**DOCUMENT EXCERPT**
begin

It is one of those essential facts of life that raising good children--children of character--demands time and attention. While having children may be "doing what comes naturally," being a good parent is much more complicated. Here are ten tips to help your children build sturdy characters:

1. Put parenting first. This is hard to do in a world with so many competing demands. Good parents consciously plan and devote time to parenting. They make developing their children’s character their top priority.

2. Review how you spend the hours and days of your week. Think about the amount of time your children spend with you. Plan how you can weave your children into your social life and knit yourself into their lives.

3. Be a good example. Face it: human beings learn primarily through modeling. In fact, you can’t avoid being an example to your children, whether good or bad. Being a good example, then, is probably your most important job.

4. Develop an ear and an eye for what your children are absorbing. Children are like sponges. Much of what they take in has to do with moral values and character. Books, songs, TV, the Internet, and films are continually delivering messages—moral and immoral—to our children. As parents we must control the flow of ideas and images that are influencing our children.

5. Use the language of character. Children cannot develop a moral compass unless people around them use the clear, sharp language of right and wrong.

6. Punish with a loving heart. Today, punishment has a bad reputation. The results are guilt-ridden parents and self-indulgent, out-of-control children. Children need limits. They will ignore these limits on occasion. Reasonable punishment is one of the ways human beings have always learned. Children must understand what punishment is for and know that its source is parental love.

7. Learn to listen to your children. It is easy for us to tune out the talk of our children. One of the greatest things we can do for them is to take them seriously and set aside time to listen.

end

Continue the list of tips on building character in children, picking up after tip 7.

**PROVIDED INFORMATION**
begin

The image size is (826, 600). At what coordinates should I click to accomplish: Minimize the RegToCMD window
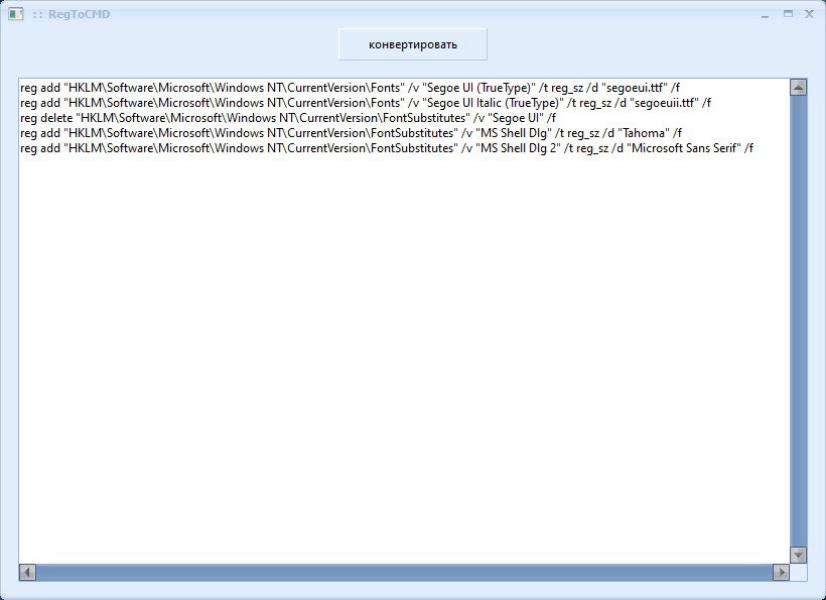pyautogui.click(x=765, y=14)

end
begin

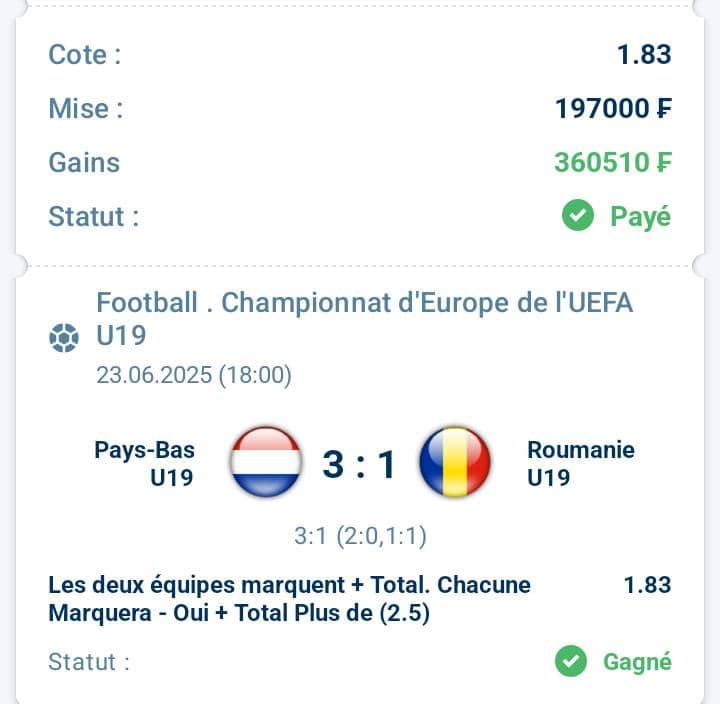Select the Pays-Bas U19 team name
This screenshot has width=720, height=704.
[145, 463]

end
begin

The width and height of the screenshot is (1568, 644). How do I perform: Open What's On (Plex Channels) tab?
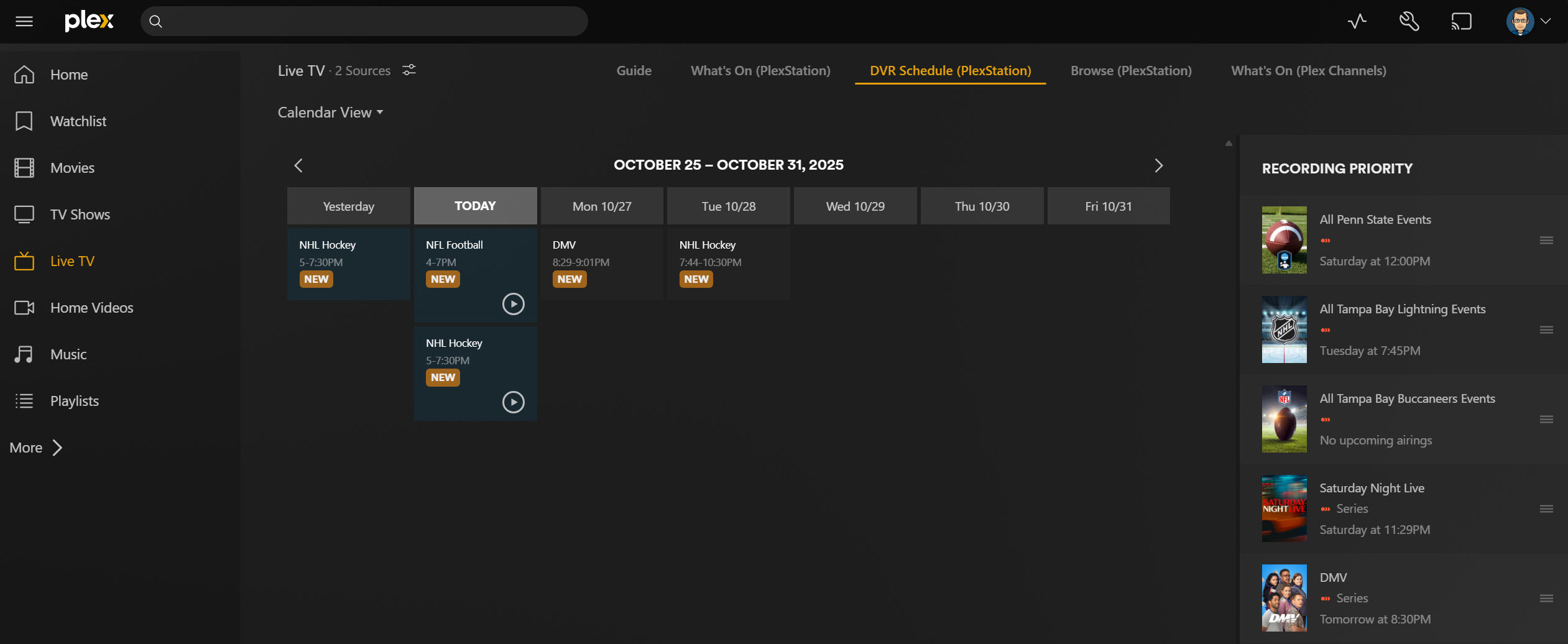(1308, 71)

end

**FINAL RESULT**
8. Get deeply involved in your child’s school life. School is the main event in the lives of our children. Their experience there is a mixed bag of triumphs and disappointments. How they deal with them will influence the course of their lives. Helping our children become good students is another name for helping them acquire strong character.

9. Make a big deal out of the family meal. One of the most dangerous trends in America is the dying of the family meal. The dinner table is not only a place of sustenance and family business but also a place for the teaching and passing on of our values. Manners and rules are subtly absorbed over the table. Family mealtime should communicate and sustain ideals that children will draw on throughout their lives.

10. Do not reduce character education to words alone. We gain virtue through practice. Parents should help children by promoting moral action through self-discipline, good work habits, kind and considerate behavior to others, and community service. The bottom line in character development is behavior--their behavior.

As parents, we want our children to be the architects of their own character crafting, while we accept the responsibility to be architects of the environment—physical and moral. We need to create an environment in which our children can develop habits of honesty, generosity, and a sense of justice. For most of us, the greatest opportunity we personally have to deepen our own character is through the daily blood, sweat and tears of struggling to be good parents.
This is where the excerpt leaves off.